Justine Damond: US court overturns cop’s murder conviction

Mohamed Noor outside court, Justine Ruszczyk Damond. Source: Getty

There has been a controversial new development in the conviction of Justine Ruszczyk Damond’s killer. Australian woman Justine Ruszczyk Damond was shot and killed by a responding officer, Mohamed Noor, outside her home in Minneapolis in 2017, after calling police to report a suspected sexual assault behind her house.

Ruszczyk Damond was shot as she approached the police vehicle to direct officers to the suspected assault. Noor fired his gun across his partner at Ruszczyk Damond, kitting and killing her. Subsequently, Noor was sentenced to 12.5 years prison time for the conviction of third-degree murder in July 2019. However, technicalities in the phrasing of the third-degree murder statute ruled is the open latch that has allowed Noor to overturn his conviction.

The action of shooting across his partner is where the technicality lies. A ruling by the Minnesota Supreme Court, and written by Chief Justice Lorie Gildea, stipulated that the language used in the third-degree murder statute only applies when a defendant (in this case, Noor), kills someone “by perpetrating an act eminently dangerous to others and evincing a depraved mind”. The word “others” in this statute is where the technicality is hinged. “others” in this case has been ruled to mean when more than just one person’s life has been threatened. As Noor was with his partner in the car, and shot across his partner in the act of shooting Ruszczyk Damond, another life was threatened. Additionally, in the ruling, it was stated that a person’s mental state has to show a “generalised indifference to human life which cannot exist when the defendant’s conduct is directed with particularity at the person who is killed”. Noor’s conduct was directed with particularity at Ruszczyk Damond, and so “the evidence is therefore insufficient to sustain his conviction”.

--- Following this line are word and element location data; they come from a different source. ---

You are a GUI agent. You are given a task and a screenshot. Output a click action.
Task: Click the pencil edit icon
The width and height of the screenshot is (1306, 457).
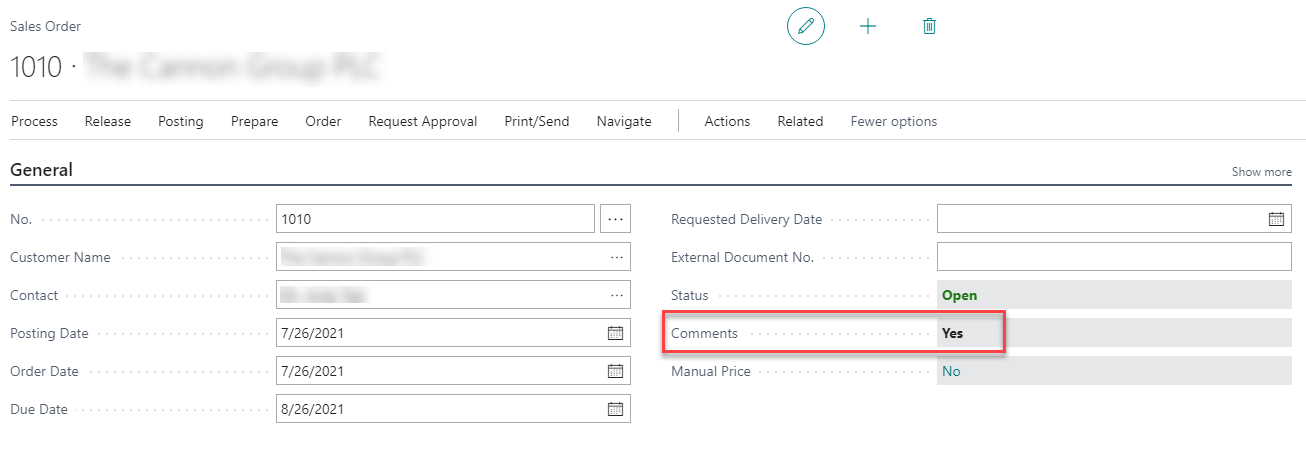tap(805, 27)
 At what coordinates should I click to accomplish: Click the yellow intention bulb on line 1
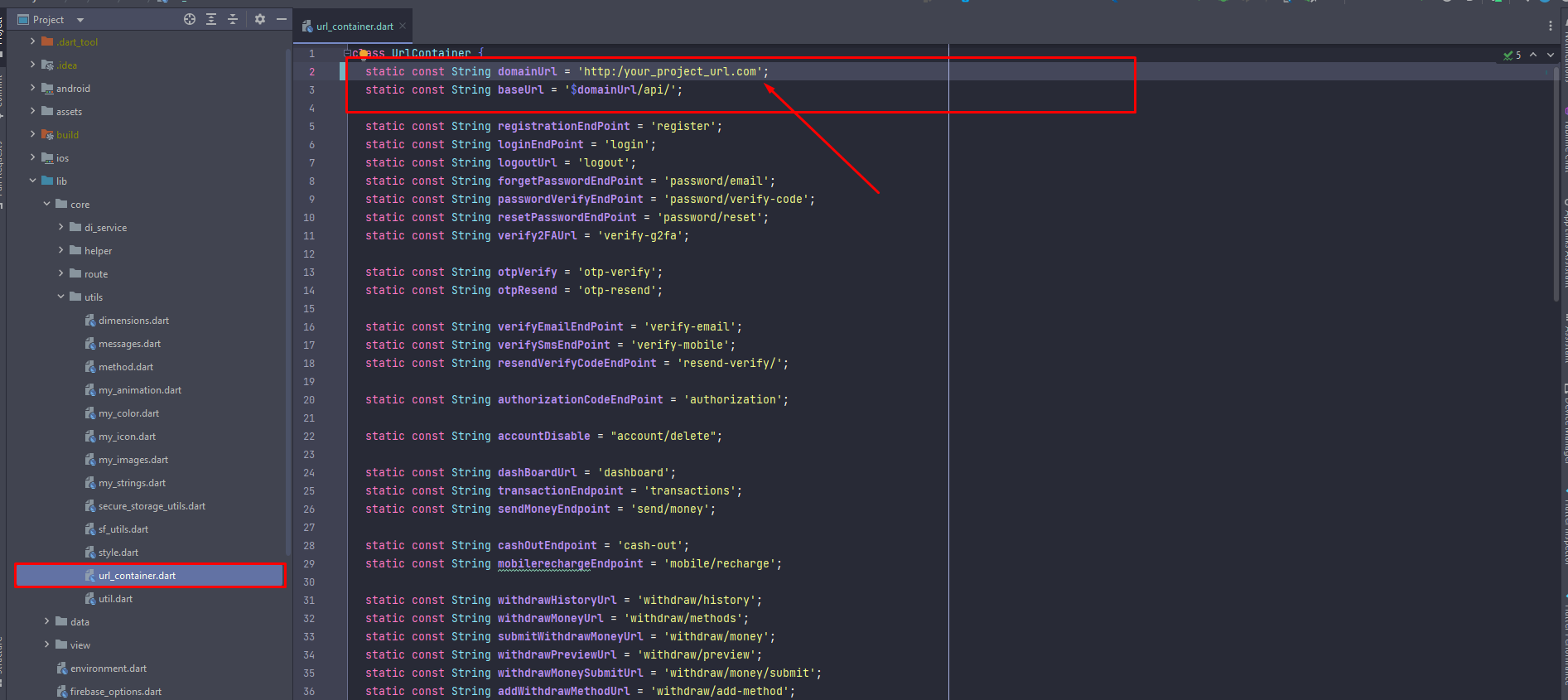point(363,55)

Noor has served 28 months of the overturned sentence so far. Noor will now be sentenced to a four-year presumptive sentence of manslaughter. This means he could be eligible for supervised release by the end of 2021.

Justine Ruszczyk Damond met her fiance, Don Damond, at a meditation retreat in Colorado in 2012, and moved to Minneapolis in 2015 to be with him. She was shot and killed just a week out from her wedding.